→ **Source**:
****************
La situation des communautés Mapuche, et notamment celle de leurs membres et dirigeants détenus depuis plusieurs mois dans les geôles du sud du pays, suscite de plus en plus l’intérêt et la préoccupation de l’opinion publique internationale.

Pour preuve, la pétition signée cet été par 140 personnalités du monde politique et culturel français, exigeant la libération des prisonniers politiques Mapuche et l’arrêt de la persécution judiciaire et politique envers les dirigeants et membres de communautés en conflit territorial.

La parution au mois de mai d’un rapport de la Fédération Internationale des Droits de l’Homme (FIDH), à la suite d’une mission effectuée dans le sud du Chili, a certainement contribué à convaincre les parlementaires, ex-ministres et artistes du bien fondé de la pétition qu’ils signaient. De la même façon, la présence, au mois de mars, d’avocats d’Amnesty International durant le procès politique de deux autorités traditionnelles et d’une militante de la cause Mapuche, ou encore la visite en territoire Mapuche, au mois de juillet, du rapporteur spécial sur la situation des Droits de l'Homme et des libertés fondamentales des populations autochtones à l’ONU, Rodolfo Stavenaghen, ont été autant d’occasions de constater diverses situations témoignant de la persistance de violations des Droits de l’Homme particulièrement à l’encontre des populations Mapuche.

Pourtant, on n’a pas cessé de le répéter ces derniers mois, à l’occasion des commémorations de la mort d’Allende, « le Chili est devenu démocratique » et a tourné la page de l’époque obscure de la répression et de ses atrocités. Lorsque les autorités politiques chiliennes actuelles évoquent le « conflit indigène », elles se vantent d’avoir mis en place une politique d’assistance à la hauteur des attentes des populations concernées. Documents traduits en mains, les ambassades du Chili implantées dans les capitales des pays occidentaux tentent de prouver l’aberration des revendications actuelles du mouvement Mapuche ainsi que des dénonciations de violation des Droits de l’Homme qui y sont associées. Les auteurs de ces dénonciations et ceux qui soutiennent le respect des droits indigènes, sont ouvertement qualifiés d’« agitateurs », voire de « terroristes » internationaux : pour s’en convaincre on peut consulter l’article publié dans El Mercurio et daté du 22 décembre 2002, dans lequel une trentaine de pages d’information Mapuche dont http://mapuche.free.fr sont qualifiées de « cyber-terrorisme ».

Certes, il est une tendance internationale à transformer abusivement toutes contestations de l’ordre établi en terrorisme, mais dans le cas du Chili cela relève de diverses contradictions. En effet, cela fait quelques années déjà que les autorités politiques du Chili se vantent de diriger un pays où « il n’y a plus de terrorisme » à la différence d’autres pays du continent. Encore récemment, le Président de la République, Ricardo Lagos, déclarait à la presse : « il n’y a pas de terrorisme au Chili » (La Tercera 24/03/2002). Pourtant, comme l’ont dénoncé la FIDH, Amnesty International, Rodolfo Stavenaghen ainsi que d’autres organisations et de nombreuses personnalités soucieuses du respect des Droits de l’Homme, le jugement d’une cinquantaine de Mapuche en vertu de lois anti-terroristes est intolérable dans un pays qui se prétend démocratique. D’autant plus – autre contradiction – que ces lois anti-terroristes, créées durant le régime militaire, sont les mêmes qui furent combattues et contestées il y a 20 ans par ceux qui aujourd’hui gouvernent le pays et qui n’hésitent pas à les appliquer pour « éteindre » le feu de la contestation Mapuche.
****************
→ **Données fournies**:
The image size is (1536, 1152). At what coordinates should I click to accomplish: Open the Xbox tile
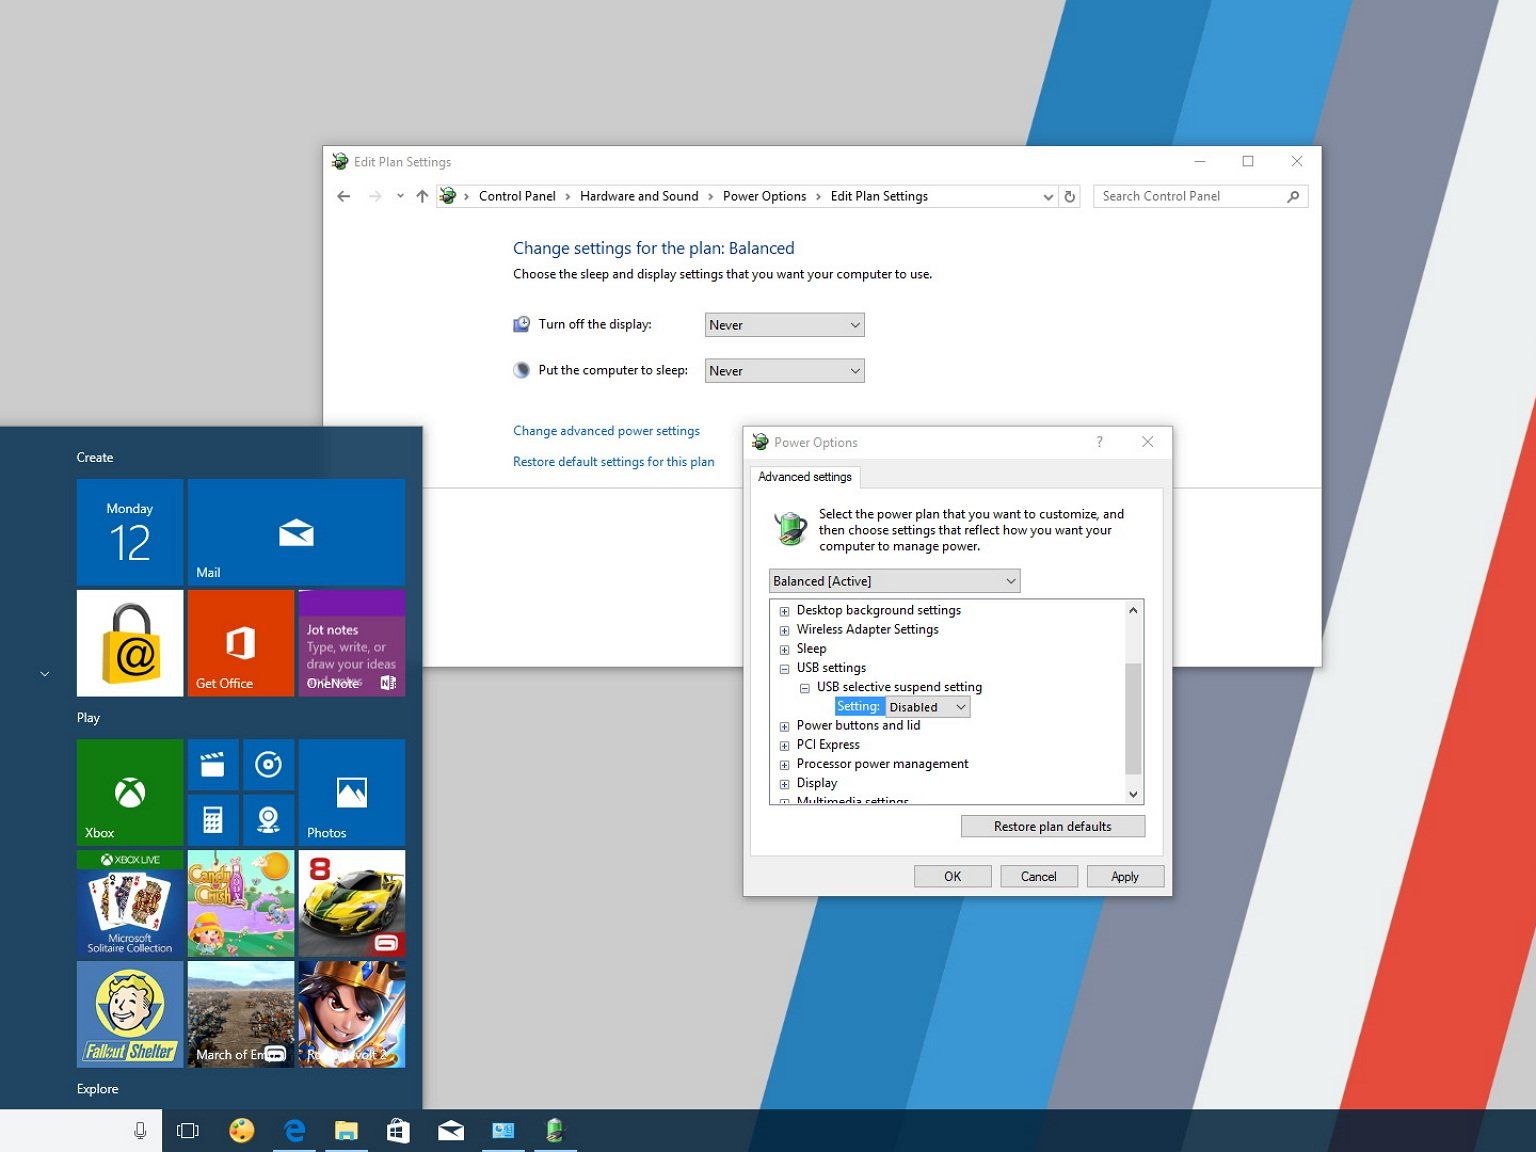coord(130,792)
****************
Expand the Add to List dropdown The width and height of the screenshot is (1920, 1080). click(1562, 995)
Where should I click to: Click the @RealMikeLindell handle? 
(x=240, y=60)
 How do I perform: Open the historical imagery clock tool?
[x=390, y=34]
****************
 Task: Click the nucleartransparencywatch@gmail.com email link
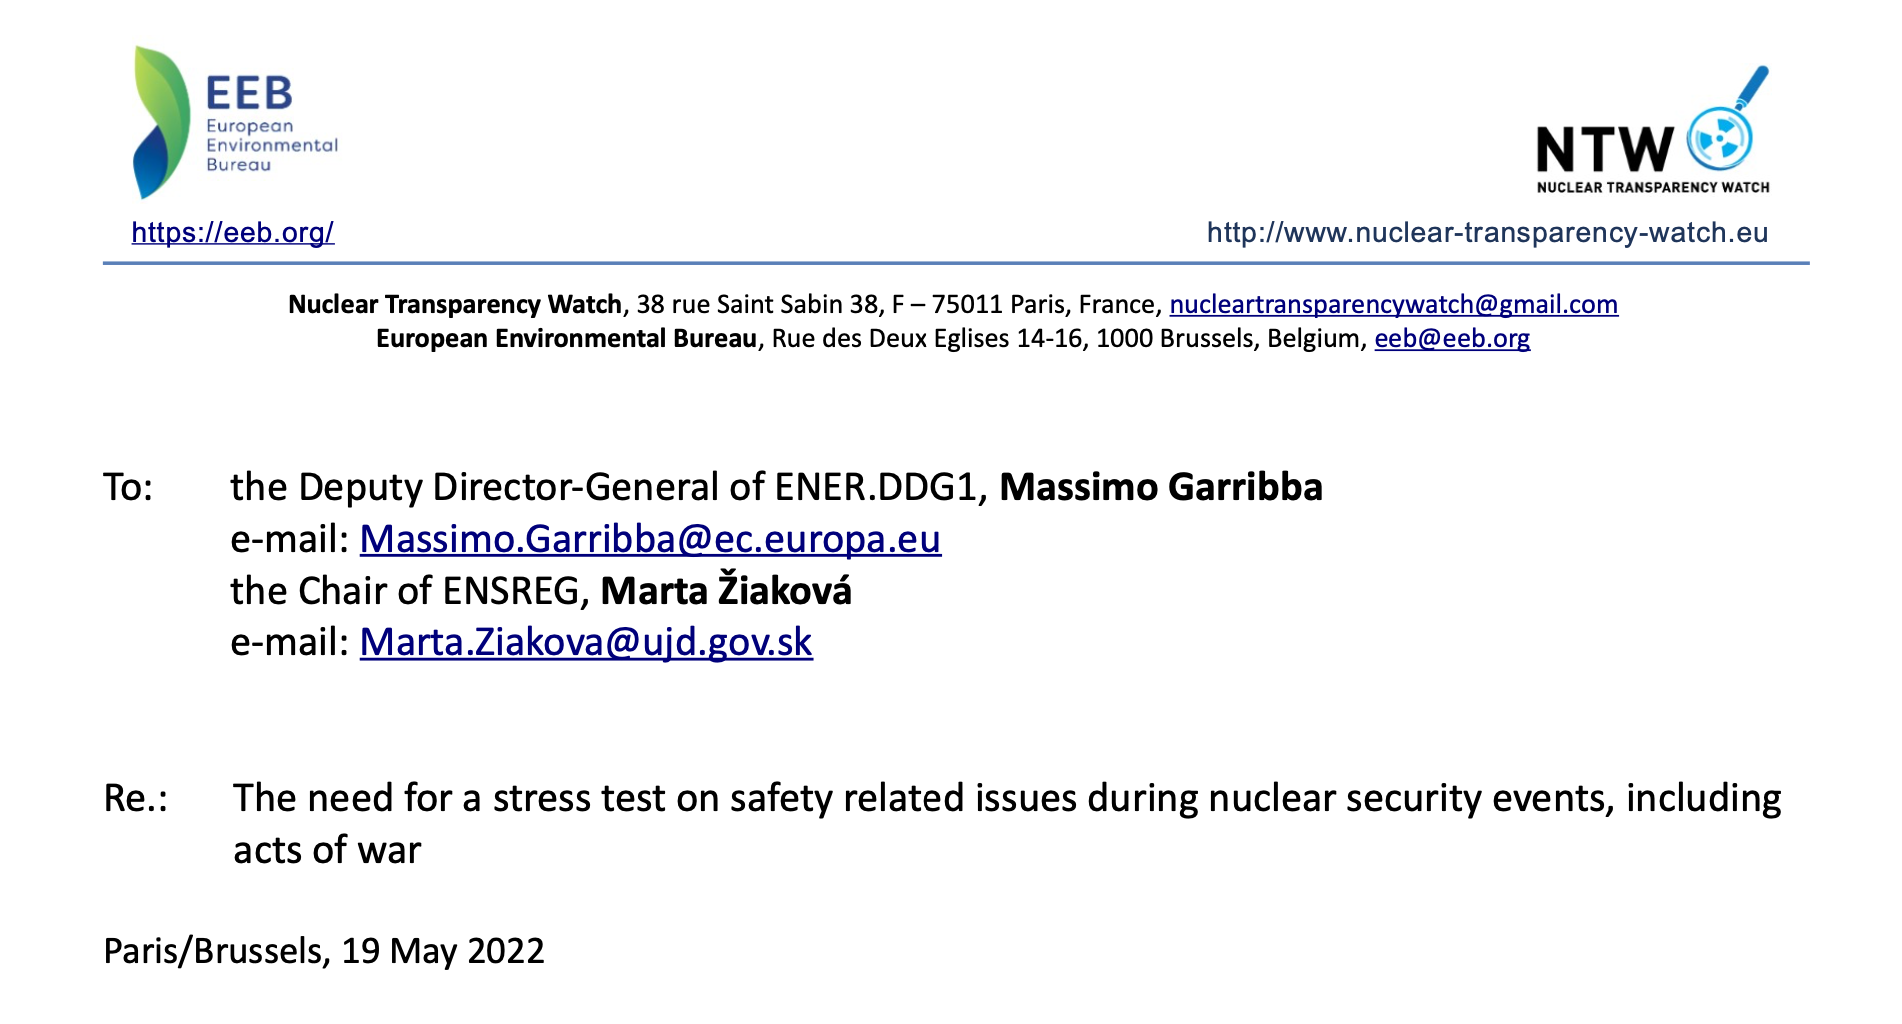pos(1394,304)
****************
→ **Consigne écrite A**:
D'après le texte sur la situation des Mapuche au Chili, quel président de la République chilien a déclaré à la presse qu'« il n'y a pas de terrorisme au Chili » ?
→ **Consigne écrite B**:
Rédigez la suite du texte sur la situation des Mapuche au Chili, en partant de sa dernière phrase.

→ **Réponse écrite A**:
Ricardo Lagos.

→ **Réponse écrite B**:
C’est ainsi que les autorités politiques chiliennes peuvent aujourd’hui se vanter d’avoir réglé le « conflit Mapuche » à travers la négociation et la mise en place de politiques d’assistance aux communautés. Elles arborent l’augmentation des budgets destinés aux politiques indigènes, et parallèlement la baisse des actions de revendications (occupations de terrains, manifestations, incendies de matériels…). A les écouter, on pourrait croire que les demandes Mapuche sont solubles dans les millions de pesos déversés dans les différentes institutions d’Etat chargées « du bien-être et développement des populations indigènes ». Quant à la reconnaissance constitutionnelle des peuples indigènes au Chili, ainsi que de leurs droits relatifs, les autorités chiliennes restent plus discrètes puisqu’elle ne semble pas à l’ordre du jour.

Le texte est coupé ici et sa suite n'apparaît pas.